Edcon Holdings (Pty) Ltd., South Africa’s largest clothing retailer, plans to cut jobs at its 13,000-employee Edgars chain starting May as it aims to reduce costs at the flagship division.
“The chain is still below its productivity and efficiency targets,” Debbie Millar, a spokeswoman for the Johannesburg-based company, said in an e-mail today. “Any job losses are regrettable.”
Edcon, controlled by U.S. private-equity firm Bain Capital Partners LLC., has been revamping some of its 190 Edgars stores in an effort to improve market share. The chain has started selling international brands including T.M. Lewin, Dune London, Tom Tailor, Lucky Brand, and Lipsy as concessions in the shops.

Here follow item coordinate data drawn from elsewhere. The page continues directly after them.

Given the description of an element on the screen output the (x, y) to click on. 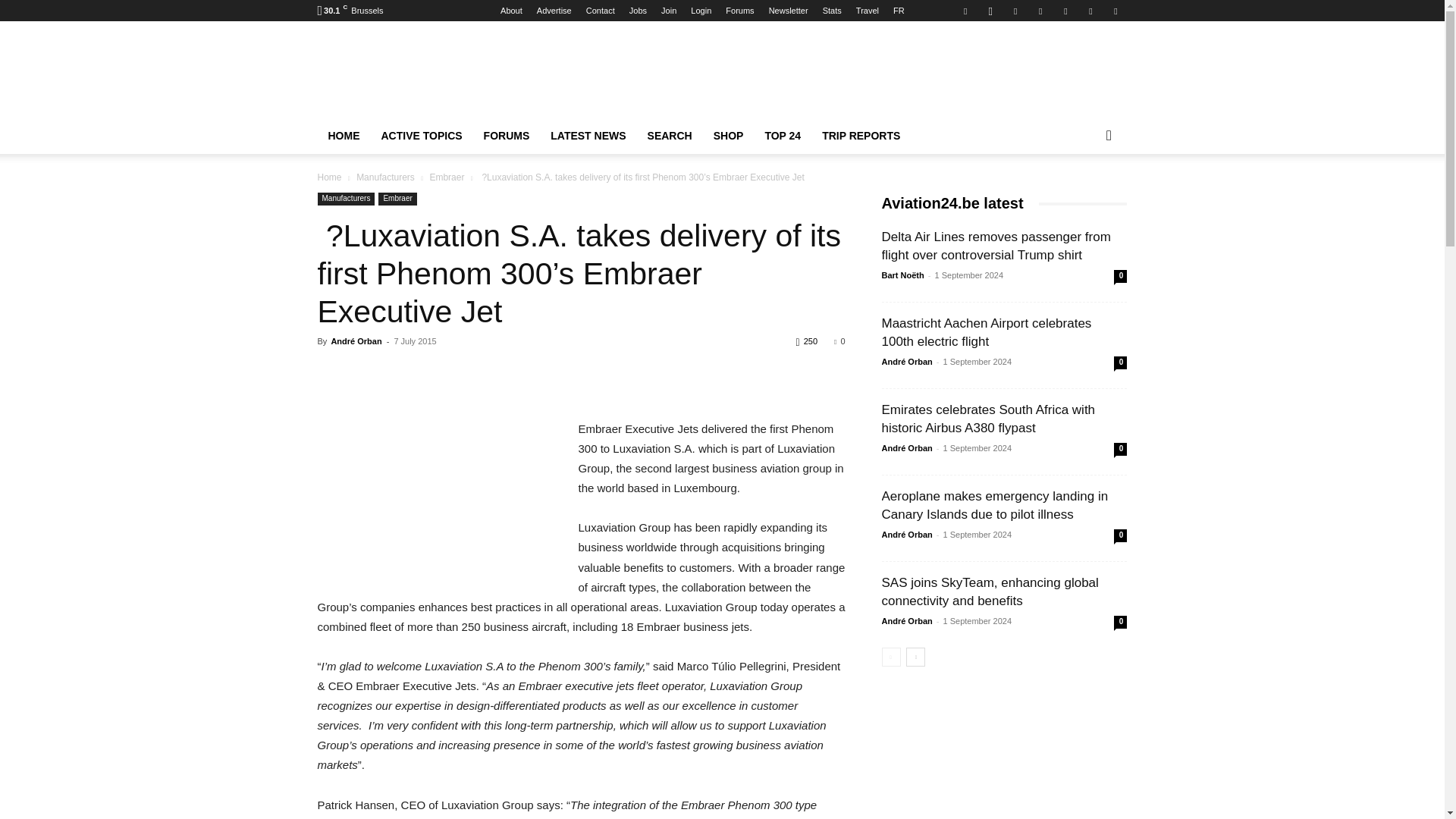
Advertise (554, 10)
Join (669, 10)
Contact (600, 10)
Login (700, 10)
Forums (739, 10)
Newsletter (788, 10)
Travel (867, 10)
Jobs (637, 10)
FR (898, 10)
About (511, 10)
Given the description of an element on the screen output the (x, y) to click on. 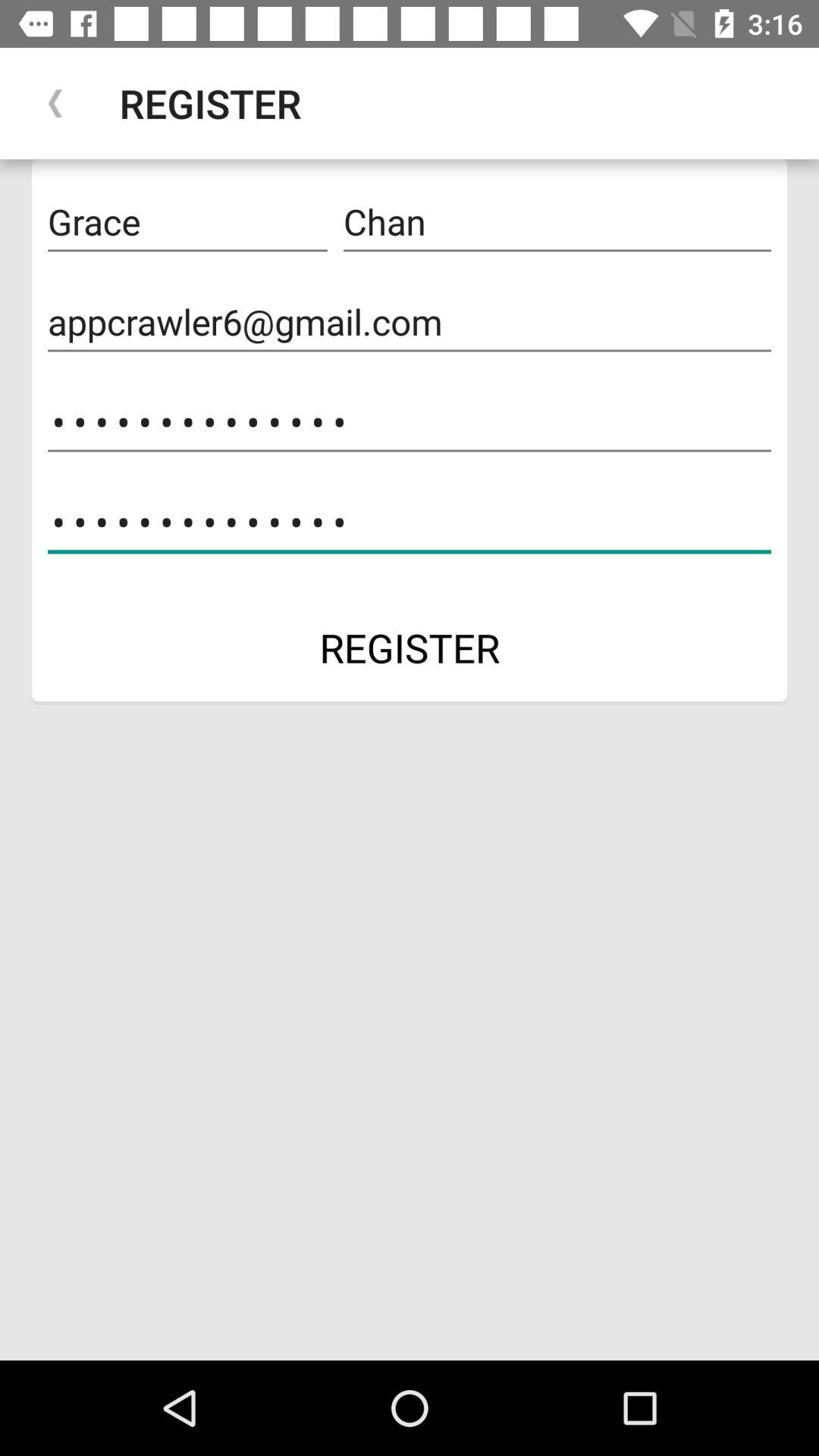
click item to the left of register (55, 103)
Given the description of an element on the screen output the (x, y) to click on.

The company, which also owns the C&A and Jet chains in South Africa, has started a consultation process with affected employees and will provide exact numbers of job losses later in the process, Millar said. Not all Edgars stores will lose staff and job cuts will include managers, she said. The chain employs about 13,000, including temporary workers.
Edcon second-quarter sales rose and losses narrowed as trading at lower-price units improved and the company introduced new brands, Edcon said Nov. 21. Retail sales advanced 5.9 percent to 6 billion rand ($552 million) in the three months to Sept. 28 and cash sales grew 17.4 percent.
Bain, based in Boston, bought Edcon in 2007 for 25 billion rand in an effort to tap rising consumer spending in Africa’s largest economy. South African retail sales growth slowed to 3.5 percent in December from a revised 4.4 percent the month before. Edcon will report third-quarter earnings on Feb. 20.